= Dionysius II, Metropolitan of Belgrade =

Serbian Orthodox Metropolitan priest

Dionysius II (Dionisije II) was the Eastern Orthodox Metropolitan of Belgrade from 1813 to 1815.

==Biography==
Metropolitan Dionisije Nišlija (birth name: Dimitrije Popović) was Reşid Mehmed Pasha's
dragoman (interpreter). Reşid Mehmed Pasha was the commander of Niš for years during the time of Karađorđe's Serbia.

Dionisije was an Orthodox priest in Niš. Reşid Mehmed Pasha brought him to Belgrade, and as a Serb, he was counting on Dionisje to be calming influence among the rayah. Dionisije succeeded the fugitive Metropolitan Leontius (Lambrović) at the chair of the Metropolitanate of Belgrade. He was the Metropolitan of Belgrade and Srem.

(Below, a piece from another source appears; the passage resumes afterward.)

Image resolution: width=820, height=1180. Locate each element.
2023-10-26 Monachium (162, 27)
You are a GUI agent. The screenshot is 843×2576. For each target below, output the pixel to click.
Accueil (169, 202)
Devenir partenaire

He carried out his mission responsibly in the name of the Serbian people by founding schools throughout Serbia

A berat (charter/license) appointment from Mahmud II (1808-1839) was received on 7 November 1813. The berat stated: that the Greek patriarch and his synod elected Metropolitan Dionysius, and they begged the sultan to confirm the same person and to issue him a berat, and he would lay the usual pawn for the metropolitan dignity for the royal treasury. The Sultan then ordered that the episcopal protocols kept in the imperial treasury (the treasury) be reviewed, and then he confirmed the elected Dionysius as the Metropolitan of Belgrade, ordering him to pay the usual sum of 21,000 aspri for the berat. Dionysius, as the regional metropolitan, is given the power to appoint and overthrow bishops and priests, the right to unhindered administration of churches and monasteries, disciplinary authority over bishops, monks and priests, as well as the right to inherit bequeathed property from the Orthodox. The Metropolitan, further, has the right to buy peace from bishops, monks and priests and other faithful, to which he has the first according to the existing canons and berets.

Dionsije died in Belgrade at the end of October 1815.